The Pay-to-Pay bill is a proposed piece of legislation that would force people who are paying off their debts to pay a transaction fee every time they made an online payment. This bill would effectively force people to pay extra money just so they could get out of debt. The pay-to-pay model is unjust, and particularly harmful to people navigating barriers to economic security or living on low, fixed incomes.
In order to gain more perspective on how Pay-to-Pay could impact low-income communities, we spoke with Nicole Carbine, a Housing Case Manager at Solid Ground, a direct service provider in Seattle (and our parent organization!). She is part of the JourneyHome Rapid Rehousing program, and works with families to place them quickly into housing. Nicole offered the perspective of someone who works with people experiencing homelessness and barriers to economic security. Below is our interview.
Who are the people that you serve in the JourneyHome Rapid Rehousing program?

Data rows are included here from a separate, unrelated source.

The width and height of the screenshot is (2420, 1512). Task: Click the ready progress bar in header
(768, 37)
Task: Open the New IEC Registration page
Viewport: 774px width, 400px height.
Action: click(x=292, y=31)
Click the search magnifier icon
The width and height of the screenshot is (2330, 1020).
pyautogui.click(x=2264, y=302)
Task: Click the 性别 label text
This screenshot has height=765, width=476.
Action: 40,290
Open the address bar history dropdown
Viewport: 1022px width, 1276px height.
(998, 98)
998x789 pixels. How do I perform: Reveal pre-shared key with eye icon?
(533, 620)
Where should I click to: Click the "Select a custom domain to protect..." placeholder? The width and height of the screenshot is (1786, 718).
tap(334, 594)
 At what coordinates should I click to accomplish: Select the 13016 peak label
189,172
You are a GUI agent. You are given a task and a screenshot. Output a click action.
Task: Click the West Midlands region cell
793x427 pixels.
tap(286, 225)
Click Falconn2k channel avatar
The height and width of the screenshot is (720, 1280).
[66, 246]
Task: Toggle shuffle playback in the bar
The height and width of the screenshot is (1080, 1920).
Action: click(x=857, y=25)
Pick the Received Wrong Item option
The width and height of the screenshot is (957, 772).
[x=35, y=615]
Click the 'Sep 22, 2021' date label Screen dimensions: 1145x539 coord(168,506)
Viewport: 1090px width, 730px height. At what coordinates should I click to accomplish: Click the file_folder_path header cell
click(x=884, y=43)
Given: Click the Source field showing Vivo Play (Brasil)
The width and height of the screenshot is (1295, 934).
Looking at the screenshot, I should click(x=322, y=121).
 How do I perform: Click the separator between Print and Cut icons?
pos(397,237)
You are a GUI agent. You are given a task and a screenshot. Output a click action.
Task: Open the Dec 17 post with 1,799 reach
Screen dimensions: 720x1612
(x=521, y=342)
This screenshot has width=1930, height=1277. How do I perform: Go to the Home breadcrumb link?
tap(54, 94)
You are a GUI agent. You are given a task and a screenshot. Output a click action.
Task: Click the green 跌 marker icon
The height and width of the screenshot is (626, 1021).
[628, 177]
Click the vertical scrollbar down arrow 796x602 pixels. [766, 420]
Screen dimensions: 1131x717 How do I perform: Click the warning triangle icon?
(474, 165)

We serve the most vulnerable clients in JourneyHome. To get housing assistance in Seattle, you need to meet certain requirements—fleeing domestic violence, living on the streets or in a car, or living in a shelter. My clients are all families who have at least one child who is under the age of 18. As the name of the program suggests, we try to house our clients as quickly as possible.
However, we often come up against barriers to housing our clients quickly. These barriers are things like past evictions, housing debt, or poor credit scores. Many of my clients are really behind financially, because of homelessness or other circumstances that made them homeless.
How do you support your clients and help them navigate these barriers to housing?
As a case manager, I have to help my clients negotiate whatever economic barriers they have and help them budget, if that is an option. For example, if debt is a barrier to their housing applications being approved, I will try to find ways that help them manage or minimize their debt.
Many of my clients are living off of SSI or SSDI, which is only about $760/month. They may also rely on food assistance, like SNAP. Families have to find housing that they can afford on a very low, fixed budget, which is practically impossible in the Seattle area. Sometimes you’re lucky to find a unit that will only charge you 30% of your income, but mostly it’s market rate, which my clients cannot pay.
You’ve mentioned debt a few times. Are there times when a client has to pay off a certain debt before they are allowed into housing?
Yes, almost every single client. Many clients owe old housing debts, debts on storage units, etc. Housing providers, like landlords or property managers, often will not accept people as tenants if they have outstanding housing debt. As a case manager I try to negotiate and try to get the debt reduced, but almost every family that we work with has some type of debt that is blocking them from getting housing.
That’s why the Pay-to-Pay bill is such a threat to people who are already in debt and living on very tight budgets. When someone’s been in turmoil, and has been financially oppressed and depressed for such a lengthy amount of time, having an extra transaction fee every time they pay a bill—that’s going to demobilize them even more. Every bill, every transaction makes a difference in my clients’ lives.
Would the Pay-to-Pay bill, if it passed, threaten someone’s housing stability?
Potentially any additional cost can threaten my clients’ housing security. The fact that their debts are being sent to collections already threatens their housing security, but additional fees for transaction costs just compounds it. I don’t think adding additional fees will support my clients. It’s just going to make them further in debt, make it harder for them to pay their bills.
My clients need better solutions than what the system offers right now, and adding more debt to their debt in the form of transaction fees, is not a sustainable system for the majority of people paying off debt.